Plasma versus Whole Blood Perfusion in
a Bioartificial Liver Assist Device


ASAIO Journal 2002
By John F. Patzer II, Brian Campbell, and Richard Miller

The ramifications of using whole blood or plasma for perfusion of an hepatocyte containing bioartificial liver bioreactor in which the hepatocytes are separated by a membrane or other physical barrier from the perfusate stream on the rate of change of patient blood concentrations are explored through dynamic modeling of whole blood perfusion as a two compartment system (patient tissue and blood compartments), and plasma perfusion as a three compartment system (patient tissue and blood compartments, and a plasma reservoir). The whole blood perfusion model is described by three dimensionless parameters: the Damkohler number, Da, which represents the ratio of the rate of conversion by the bioreactor to the rate of perfusion; kappa, which represents the ratio of the rate of internal reequilibration between the tissue and blood compartments and the rate of perfusion; and Vtb, the tissue/blood volume ratio.
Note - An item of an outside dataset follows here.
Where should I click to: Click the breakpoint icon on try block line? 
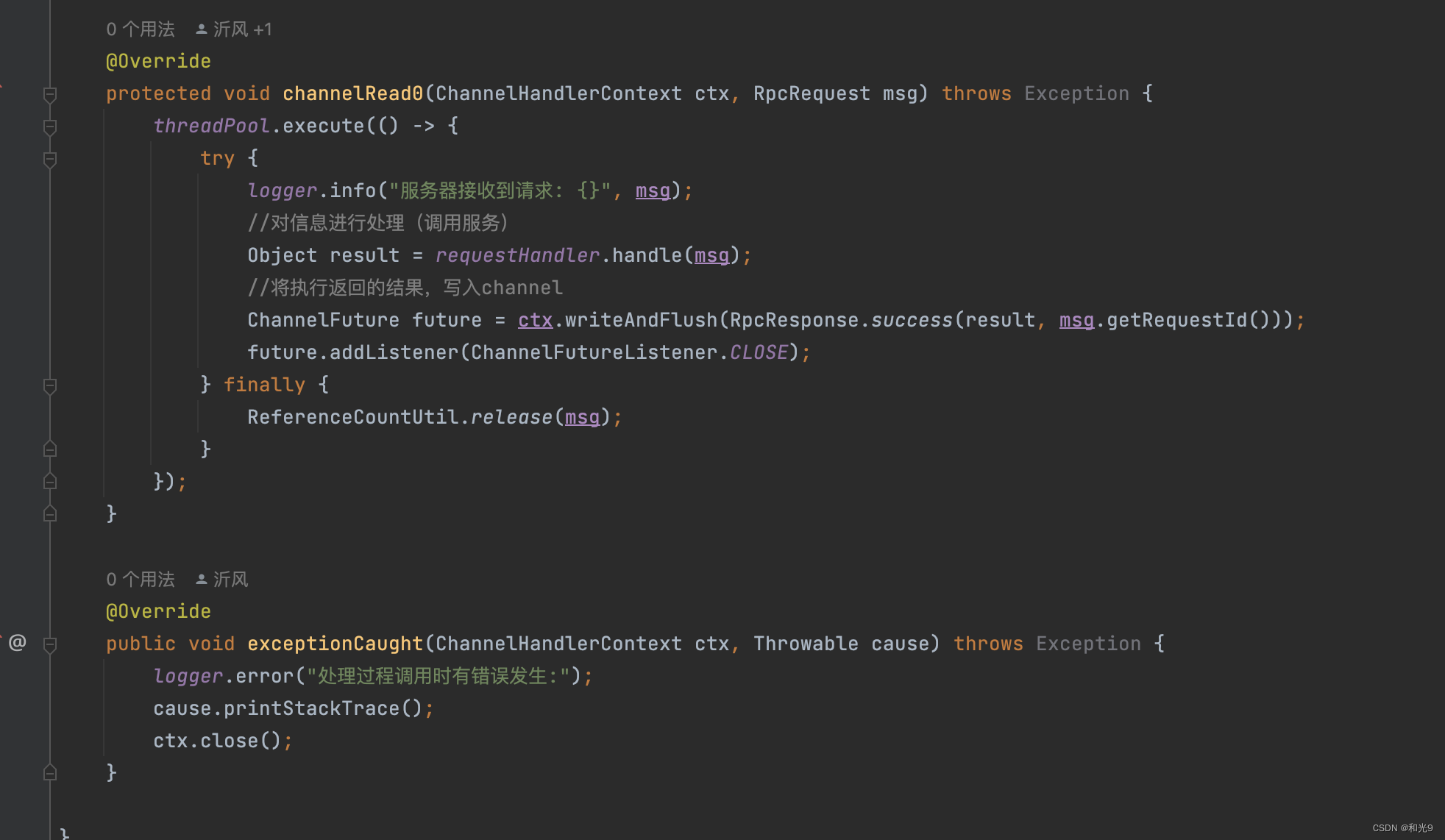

The plasma perfusion model has three additional dimensionless parameters: f, the fraction of plasma withdrawn from the blood in a plasma separator; alpha, the ratio of the plasma perfusion rate in the bioreactor to the blood draw rate; and Vbr, the blood/plasma reservoir volume ratio. Within the physiologic range of parameters, the rate of reduction in blood concentration in both the whole blood-perfused and plasma-perfused systems are sensitive to Damkohler number up to Da ~ 2. Neither system is sensitive to variations in kappa, and the plasma perfusion system has little sensitivity to alpha. Given bioreactors of equivalent activity, a greater rate of blood concentration reduction and lower endpoint blood concentration at equivalent perfusion times will be achieved with whole blood perfusion. There are two physical reasons for this. The first is that the plasma perfused system is only processing a fraction, f, of the blood compared with the whole blood perfusion system. The second reason is that, although the blood-perfused system is limited by overall bioreactor performance, the plasma-perfused system is mass transfer limited to the rate of blood concentration dilution into the plasma reservoir rather than limited by the overall bioreactor performance. ASAIO Journal 2002; 48:226-233.